In the utilization of large language models, there exists a model that encompasses a multitude of experts, known as MoE / Mixture of Experts. Instead of addressing every problem with a single model, it delegates questions to models that specialize in them and integrates their responses. This approach is somewhat akin to how humans operate. This time, we'll explore MoE.
In our previous blog, we looked at constructing LLMs locally, known as local LLMs. With the ability to manipulate Python models at hand, you can experiment with and create various models. This time, we focus on MoE.
MoE stands for Mixture of Experts, a type of machine learning architecture also referred to as a mixed expert model. This model combines multiple 'expert' models (small neural networks or machine learning models) to more effectively address specific tasks or datasets.
The fundamental concept of MoE involves using a 'gate' mechanism to determine which 'expert' is most suited to respond to a given input data. The gate mechanism assigns weights to the outputs of each expert and combines them to make a final prediction. This allows each expert to specialize in learning specific aspects or patterns of the data, thereby enhancing the overall performance of the model.

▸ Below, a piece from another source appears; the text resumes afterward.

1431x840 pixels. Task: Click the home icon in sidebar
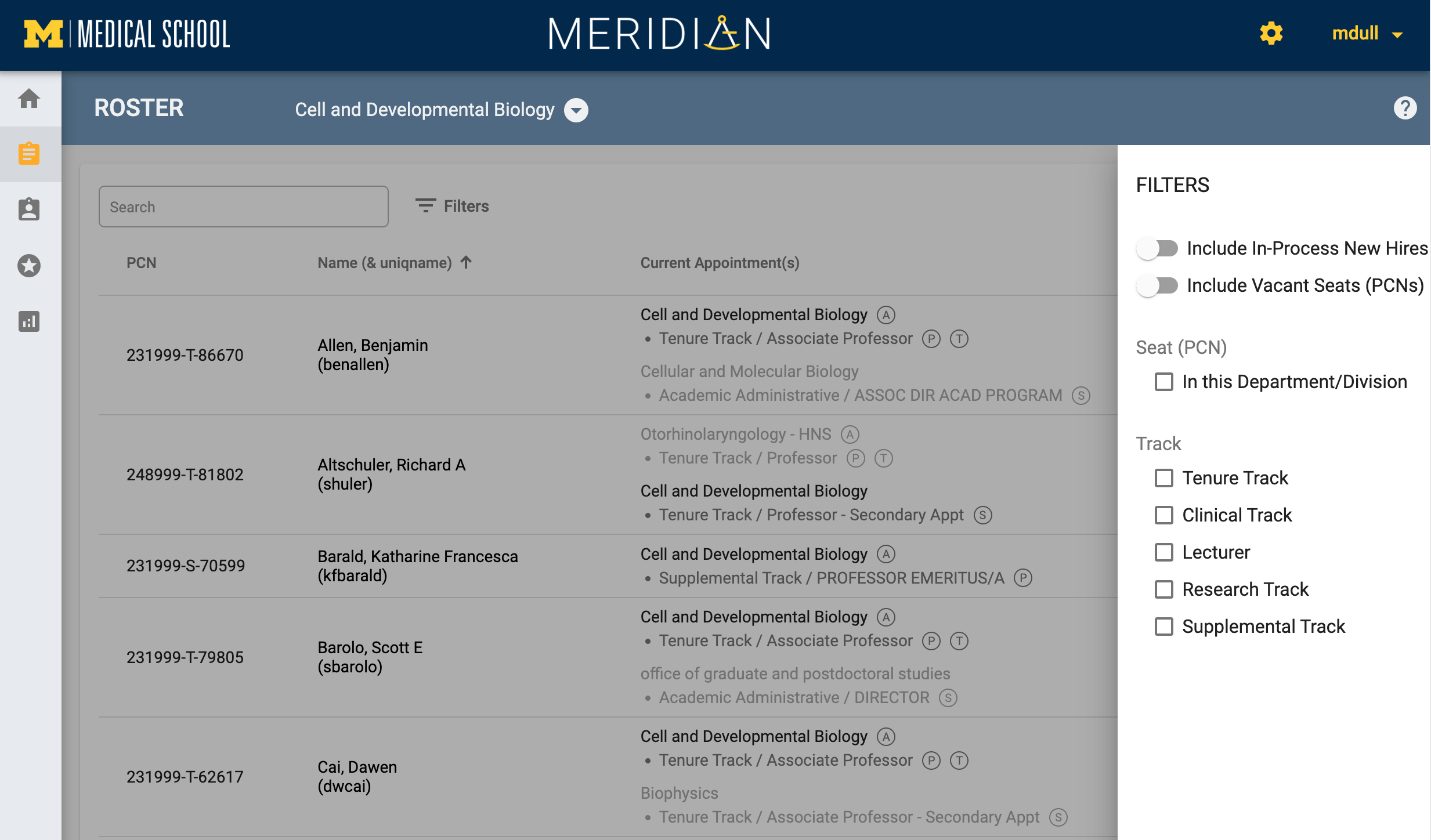point(29,99)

MoE models can outperform traditional neural network models, especially in large datasets or complex tasks. However, their design and implementation are more complex and can incur higher computational costs. Currently, their application in various fields, such as natural language processing (NLP) and computer vision, is being explored.
As stated by GPT-4,
Let's search for MoE models on Hugging Face, foundational for local LLMs. It seems MistralAI from France is renowned for MoE,
There's an 8x7B model here
https://huggingface.co/mistralai/Mixtral-8x7B-Instruct-v0.1
It appears to be an MoE model consisting of eight 7B models combined. The mechanism involves dividing a portion of the Transformer model into several experts, which then evaluate, segregate, and compute incoming information before finally integrating it. The model has about 47B parameters and requires loading into VRAM, thus it consumes more resources than simply summing up the 7B models.
Using it is the same as other models.
from transformers import AutoModelForCausalLM, AutoTokenizer
model_id = "mistralai/Mixtral-8x7B-Instruct-v0.1"

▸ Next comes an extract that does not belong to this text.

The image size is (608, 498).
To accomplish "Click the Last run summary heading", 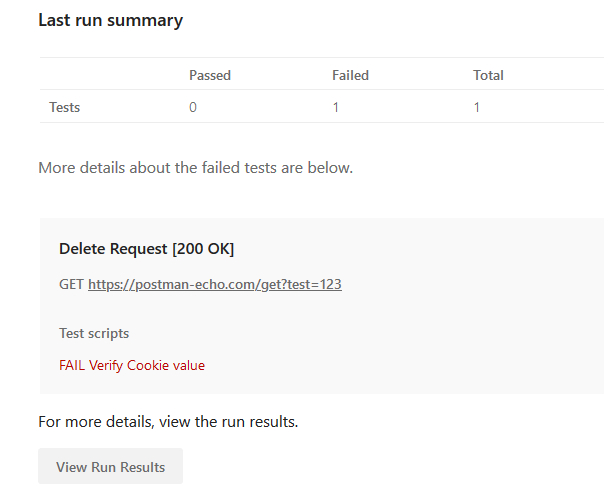I will tap(110, 20).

tokenizer = AutoTokenizer.from_pretrained(model_id)
model = AutoModelForCausalLM.from_pretrained(model_id, device_map="auto")
messages = [
{"role": "user", "content": "What is your favourite condiment?"},
{"role": "assistant", "content": "Well, I'm quite partial to a good squeeze of fresh lemon juice. It adds just the right amount of zesty flavour to whatever I'm cooking up in the kitchen!"},
{"role": "user", "content": "Do you have mayonnaise recipes?"}
]
inputs = tokenizer.apply_chat_template(messages, return_tensors="pt").to("cuda")
outputs = model.generate(inputs, max_new_tokens=20)
print(tokenizer.decode(outputs[0], skip_special_tokens=True))
This time, I won't delve into the finer technical details such as gates or tokens, but considering the moderate VRAM consumption and the speed, it seems easier to train compared to larger models. Therefore, keeping it in mind as an option seems like a good idea. That's all.